Today Allison and I decided to treat ourselves to a bit of culture and bought tickets for the Kubuki show at the theatre in Dotonbori.
The experience was both fascinating and frustrating. Although it was visually stunning, there was no English guide/translation for these performances... this of course made the first performance incredibly hard to follow, or even get the gist of, as it was based heavily on dialogue. The second performance was far more enjoyable and easier to follow as the story was interpreted more through dance, movement and emotion - it was also far more aesthetically pleasing, consisting of amazingly bright coloured kimono and other traditional costumes.
Regardless, I think we were both glad to have had the opportunity to see it live and tick it off the list.

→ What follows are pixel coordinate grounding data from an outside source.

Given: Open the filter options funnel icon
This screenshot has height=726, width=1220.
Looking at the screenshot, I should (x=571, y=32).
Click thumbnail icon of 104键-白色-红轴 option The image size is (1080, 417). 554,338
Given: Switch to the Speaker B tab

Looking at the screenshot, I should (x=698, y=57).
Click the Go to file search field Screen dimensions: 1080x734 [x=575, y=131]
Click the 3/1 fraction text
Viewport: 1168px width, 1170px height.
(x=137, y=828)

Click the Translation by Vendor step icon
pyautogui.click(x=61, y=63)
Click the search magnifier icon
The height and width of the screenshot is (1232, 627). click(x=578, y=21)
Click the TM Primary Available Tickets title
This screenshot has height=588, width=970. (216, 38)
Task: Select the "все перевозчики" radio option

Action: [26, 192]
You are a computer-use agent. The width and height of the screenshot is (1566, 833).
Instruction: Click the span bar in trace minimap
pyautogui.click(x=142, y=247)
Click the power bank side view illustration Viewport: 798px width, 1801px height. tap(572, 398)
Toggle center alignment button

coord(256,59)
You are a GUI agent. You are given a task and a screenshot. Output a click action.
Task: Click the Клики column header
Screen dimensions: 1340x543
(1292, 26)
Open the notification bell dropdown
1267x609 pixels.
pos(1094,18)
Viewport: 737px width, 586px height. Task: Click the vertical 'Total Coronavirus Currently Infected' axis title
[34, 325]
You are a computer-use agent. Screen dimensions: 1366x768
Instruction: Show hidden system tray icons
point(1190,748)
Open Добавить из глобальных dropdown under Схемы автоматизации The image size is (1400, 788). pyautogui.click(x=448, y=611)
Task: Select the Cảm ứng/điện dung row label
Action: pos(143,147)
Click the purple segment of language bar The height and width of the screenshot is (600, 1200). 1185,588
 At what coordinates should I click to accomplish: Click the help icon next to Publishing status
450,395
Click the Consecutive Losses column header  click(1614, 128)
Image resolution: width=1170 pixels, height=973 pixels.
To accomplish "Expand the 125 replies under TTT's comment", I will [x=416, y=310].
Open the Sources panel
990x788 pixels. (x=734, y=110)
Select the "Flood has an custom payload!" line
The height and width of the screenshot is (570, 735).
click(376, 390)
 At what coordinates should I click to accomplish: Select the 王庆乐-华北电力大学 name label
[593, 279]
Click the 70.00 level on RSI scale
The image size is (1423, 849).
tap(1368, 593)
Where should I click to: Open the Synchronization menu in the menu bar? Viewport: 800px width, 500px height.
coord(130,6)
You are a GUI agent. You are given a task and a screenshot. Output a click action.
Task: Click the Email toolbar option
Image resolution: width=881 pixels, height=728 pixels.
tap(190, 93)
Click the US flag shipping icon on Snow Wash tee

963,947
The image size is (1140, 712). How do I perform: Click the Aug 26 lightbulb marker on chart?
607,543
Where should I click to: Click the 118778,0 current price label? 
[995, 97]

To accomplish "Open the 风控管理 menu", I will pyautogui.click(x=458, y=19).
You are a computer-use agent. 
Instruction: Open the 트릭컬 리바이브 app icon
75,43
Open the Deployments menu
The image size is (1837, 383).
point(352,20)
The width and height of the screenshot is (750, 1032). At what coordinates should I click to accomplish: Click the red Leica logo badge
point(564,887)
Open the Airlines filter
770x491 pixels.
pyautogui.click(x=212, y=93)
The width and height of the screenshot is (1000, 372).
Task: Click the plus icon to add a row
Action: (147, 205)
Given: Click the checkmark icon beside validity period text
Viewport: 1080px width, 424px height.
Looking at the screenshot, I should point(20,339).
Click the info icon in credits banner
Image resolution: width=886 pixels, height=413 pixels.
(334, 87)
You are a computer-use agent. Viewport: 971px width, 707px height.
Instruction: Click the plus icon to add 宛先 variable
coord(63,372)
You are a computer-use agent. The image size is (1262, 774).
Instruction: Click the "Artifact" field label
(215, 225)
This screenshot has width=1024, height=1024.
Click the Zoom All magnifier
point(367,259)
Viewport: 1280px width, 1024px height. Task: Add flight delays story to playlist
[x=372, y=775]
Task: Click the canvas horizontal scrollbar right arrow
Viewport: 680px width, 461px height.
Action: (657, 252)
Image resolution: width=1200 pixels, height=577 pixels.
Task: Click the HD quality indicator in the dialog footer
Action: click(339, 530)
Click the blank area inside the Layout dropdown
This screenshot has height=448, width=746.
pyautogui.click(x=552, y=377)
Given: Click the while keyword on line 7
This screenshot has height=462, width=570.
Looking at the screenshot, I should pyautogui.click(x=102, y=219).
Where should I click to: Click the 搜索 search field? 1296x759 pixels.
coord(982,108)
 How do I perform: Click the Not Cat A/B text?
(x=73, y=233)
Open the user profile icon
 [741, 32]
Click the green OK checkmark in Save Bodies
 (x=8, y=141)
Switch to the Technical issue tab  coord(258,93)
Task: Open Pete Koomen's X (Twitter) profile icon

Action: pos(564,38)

I later went alone to the Osaka City Museum of Modern Art and saw a lovely exhibition by Japanese artist, Yuzo Saeki.
Tonight, however, saw another encounter with a very unstable person. Whilst it was not as intense, nor felt as resentful or anger fueled as my experience in 2007, it did make me feel a little disappointed that the issue of mental health still seems to be swept under the tatami mat in most cases in this country.
I just finished reading an article that was published in 2002, and I feel sad to say that many of the issues and problems mentioned have really not changed or been recognized to any sort of helpful capacity for those in need of it.
I have copied and pasted a part of the article, titled: Stigma of Mental Illness in Japan, from The Lancet.
In Japanese society, the social expectation is that supervision or caring for people who have disorders associated with loss of mental and behavioural self-control will be borne by the patients or their families. Thus mental illness is not viewed as something that requires professional treatment.
The loss of mental self-control is essentially seen as something over which the person is unable to exercise will power. Japanese are socially programmed to feel a sense of shame if they lack this will power. Although treatments are available for many mental-health disorders, almost two-thirds of sufferers never seek help from a health professional. There is an urgent need in Japan to make ordinary people aware that some mental disorders can be prevented and most behavioural disorders can be successfully treated, and many patients with mental illness can resume normal, fulfilling, and productive lives in society.
I guess it can pose a problem anywhere but I feel like at least in Australia, it is recognised and there s
Thank goodness there is yuzu sake in the bar fridge!